Okay, these issues were not caused by Sutherland … he took steps to oversee acts that were more in the lines of damage control, some of them too harsh, but perhaps inevitable.
After all, Australia is again the reigning world champion in 50-over cricket, although nowhere as dominating as they were in 2001. And they still hold the Ashes, but only because as we write the last series has been held at home. The English have won both at home and away in the last dozen years.
But perhaps he cannot be totally delinked from the way the team culture has played out in recent times, the way the Australian side has lost respect due to the various antics on the cricket field, from the time Ponting’s men arrogantly dictated the umpire’s decisions in 2007, to the way the modern lot stupidly inserted offending pieces of sandpaper into their crotches.
There are whispers of match-fixing going round, which Sutherland has rubbished.

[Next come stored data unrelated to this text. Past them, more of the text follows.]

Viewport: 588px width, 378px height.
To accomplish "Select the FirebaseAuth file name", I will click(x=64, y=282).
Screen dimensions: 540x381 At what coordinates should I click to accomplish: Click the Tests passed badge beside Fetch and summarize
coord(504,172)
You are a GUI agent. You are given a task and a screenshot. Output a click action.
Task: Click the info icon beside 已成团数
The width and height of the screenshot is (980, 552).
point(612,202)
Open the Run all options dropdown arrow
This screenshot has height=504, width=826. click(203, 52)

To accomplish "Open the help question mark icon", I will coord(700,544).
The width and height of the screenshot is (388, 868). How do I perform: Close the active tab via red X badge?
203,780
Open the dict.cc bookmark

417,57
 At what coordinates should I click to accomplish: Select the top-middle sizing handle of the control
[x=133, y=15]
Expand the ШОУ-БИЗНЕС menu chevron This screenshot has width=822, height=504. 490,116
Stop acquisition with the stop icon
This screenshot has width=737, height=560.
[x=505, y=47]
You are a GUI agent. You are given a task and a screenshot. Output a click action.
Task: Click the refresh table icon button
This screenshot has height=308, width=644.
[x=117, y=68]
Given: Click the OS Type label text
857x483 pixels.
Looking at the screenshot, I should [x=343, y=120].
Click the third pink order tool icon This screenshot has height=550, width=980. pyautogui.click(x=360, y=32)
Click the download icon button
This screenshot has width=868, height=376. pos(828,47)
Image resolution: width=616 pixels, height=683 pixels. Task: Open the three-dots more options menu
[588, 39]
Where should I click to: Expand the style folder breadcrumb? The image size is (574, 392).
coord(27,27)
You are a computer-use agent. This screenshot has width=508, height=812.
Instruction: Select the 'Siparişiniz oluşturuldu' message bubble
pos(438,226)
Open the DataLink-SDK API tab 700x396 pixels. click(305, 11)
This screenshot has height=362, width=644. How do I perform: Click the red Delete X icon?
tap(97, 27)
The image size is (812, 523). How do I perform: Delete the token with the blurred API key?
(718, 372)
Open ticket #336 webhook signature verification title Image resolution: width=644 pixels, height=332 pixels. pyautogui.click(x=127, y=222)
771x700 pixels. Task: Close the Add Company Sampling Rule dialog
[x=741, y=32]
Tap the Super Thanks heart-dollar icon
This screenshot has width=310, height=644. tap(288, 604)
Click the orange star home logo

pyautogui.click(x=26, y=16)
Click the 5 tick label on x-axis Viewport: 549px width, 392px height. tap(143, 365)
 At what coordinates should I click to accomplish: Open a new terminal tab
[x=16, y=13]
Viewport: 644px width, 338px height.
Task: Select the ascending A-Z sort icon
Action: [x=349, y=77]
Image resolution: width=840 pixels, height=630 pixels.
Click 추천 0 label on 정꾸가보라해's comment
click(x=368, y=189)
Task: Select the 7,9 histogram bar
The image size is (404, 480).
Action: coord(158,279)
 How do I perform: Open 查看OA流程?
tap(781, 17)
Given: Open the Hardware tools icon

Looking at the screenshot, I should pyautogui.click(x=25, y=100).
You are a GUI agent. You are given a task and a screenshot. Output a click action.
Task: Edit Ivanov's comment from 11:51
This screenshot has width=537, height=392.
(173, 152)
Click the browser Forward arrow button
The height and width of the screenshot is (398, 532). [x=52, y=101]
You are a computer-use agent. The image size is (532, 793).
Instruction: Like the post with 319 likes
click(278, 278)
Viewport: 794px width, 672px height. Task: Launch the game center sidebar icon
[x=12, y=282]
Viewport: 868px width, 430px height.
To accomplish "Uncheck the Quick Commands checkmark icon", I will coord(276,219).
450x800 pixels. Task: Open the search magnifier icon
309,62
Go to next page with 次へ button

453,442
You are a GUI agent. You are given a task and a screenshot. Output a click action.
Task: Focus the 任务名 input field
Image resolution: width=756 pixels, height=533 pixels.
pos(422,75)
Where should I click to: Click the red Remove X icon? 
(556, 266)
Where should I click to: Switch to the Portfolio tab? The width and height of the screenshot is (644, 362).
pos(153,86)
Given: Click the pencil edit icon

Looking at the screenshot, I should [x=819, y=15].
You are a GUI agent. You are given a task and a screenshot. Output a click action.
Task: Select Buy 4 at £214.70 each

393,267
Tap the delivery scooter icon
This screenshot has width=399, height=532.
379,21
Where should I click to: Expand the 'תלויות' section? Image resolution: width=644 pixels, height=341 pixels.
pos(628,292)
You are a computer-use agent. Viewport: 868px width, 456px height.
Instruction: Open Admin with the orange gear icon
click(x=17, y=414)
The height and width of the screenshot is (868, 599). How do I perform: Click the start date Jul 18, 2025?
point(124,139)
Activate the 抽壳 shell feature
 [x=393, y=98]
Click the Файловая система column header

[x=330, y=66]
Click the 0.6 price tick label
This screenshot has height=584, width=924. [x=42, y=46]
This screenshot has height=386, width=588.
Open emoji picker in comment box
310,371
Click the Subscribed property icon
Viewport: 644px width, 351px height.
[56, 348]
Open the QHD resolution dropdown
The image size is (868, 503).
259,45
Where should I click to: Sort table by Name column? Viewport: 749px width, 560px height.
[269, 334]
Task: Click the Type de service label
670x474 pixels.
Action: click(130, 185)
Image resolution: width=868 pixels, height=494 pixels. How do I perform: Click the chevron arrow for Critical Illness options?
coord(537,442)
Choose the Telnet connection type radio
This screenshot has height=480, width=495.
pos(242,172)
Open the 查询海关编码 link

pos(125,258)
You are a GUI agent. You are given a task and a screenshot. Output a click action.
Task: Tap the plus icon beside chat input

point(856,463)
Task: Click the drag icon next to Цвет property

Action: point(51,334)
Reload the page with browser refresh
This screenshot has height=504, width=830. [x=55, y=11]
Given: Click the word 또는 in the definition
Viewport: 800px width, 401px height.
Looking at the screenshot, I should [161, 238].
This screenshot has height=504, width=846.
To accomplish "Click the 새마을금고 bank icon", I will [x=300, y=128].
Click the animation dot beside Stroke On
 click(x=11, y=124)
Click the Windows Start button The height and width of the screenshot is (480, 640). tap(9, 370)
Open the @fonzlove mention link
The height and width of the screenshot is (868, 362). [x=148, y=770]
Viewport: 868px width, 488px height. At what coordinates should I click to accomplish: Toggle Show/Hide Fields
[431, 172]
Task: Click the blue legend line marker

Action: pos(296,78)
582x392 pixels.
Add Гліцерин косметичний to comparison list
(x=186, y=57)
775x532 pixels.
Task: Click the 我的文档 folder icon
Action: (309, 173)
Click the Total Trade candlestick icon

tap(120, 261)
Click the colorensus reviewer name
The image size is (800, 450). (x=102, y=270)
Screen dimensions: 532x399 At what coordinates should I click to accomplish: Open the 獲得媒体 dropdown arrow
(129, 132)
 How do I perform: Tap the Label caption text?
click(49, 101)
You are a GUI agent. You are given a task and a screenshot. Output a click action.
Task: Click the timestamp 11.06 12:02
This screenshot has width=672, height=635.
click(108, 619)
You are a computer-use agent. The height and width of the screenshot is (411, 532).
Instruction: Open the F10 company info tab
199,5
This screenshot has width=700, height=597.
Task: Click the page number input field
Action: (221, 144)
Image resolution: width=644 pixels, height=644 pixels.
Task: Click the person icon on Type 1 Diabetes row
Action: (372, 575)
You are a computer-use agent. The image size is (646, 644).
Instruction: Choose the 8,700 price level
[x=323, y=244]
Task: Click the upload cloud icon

The evidence, if one can call it that, as produced by Al Jazeera, is far from conclusive, but strongly hints at some names.
Is Sutherland’s decision based on the floating rumours and the ugly ball-tampering incidents? One can only speculate, stooping to yellowish streaks of journalism.
However, once again, one cannot really separate Sutherland from the way Test cricket has lacked championship in the land that has always been the stronghold of the purest format of the game. In that area, right up to the decision of doing away with the commercially non-lucrative Bangladesh visit, Sutherland has let the fans of the game down.
He was also rather reticent in providing impetus to the dying interest in Sheffield Shield cricket.
But, the seasoned accountant that he is, Sutherland did do wonders for the Big Bash League. The game did benefit in commercial terms, only the means and formats were new-fangled.
There was plenty of promotion of Women’s Cricket as well, something that the fans will be thankful for.
As a player, Sutherland bowled right arm and threw left-handed. Perhaps we could always expect varied approaches and mixed results.
As he leaves, and he will take a year to do so, the game is left richer in terms of lucre and rather hollow in the sphere of traditional features the romantics are hung up about.
Mixed results, really. And whether he had more share of success or failure in his final report card depends on the lens through which one looks at the results obtained.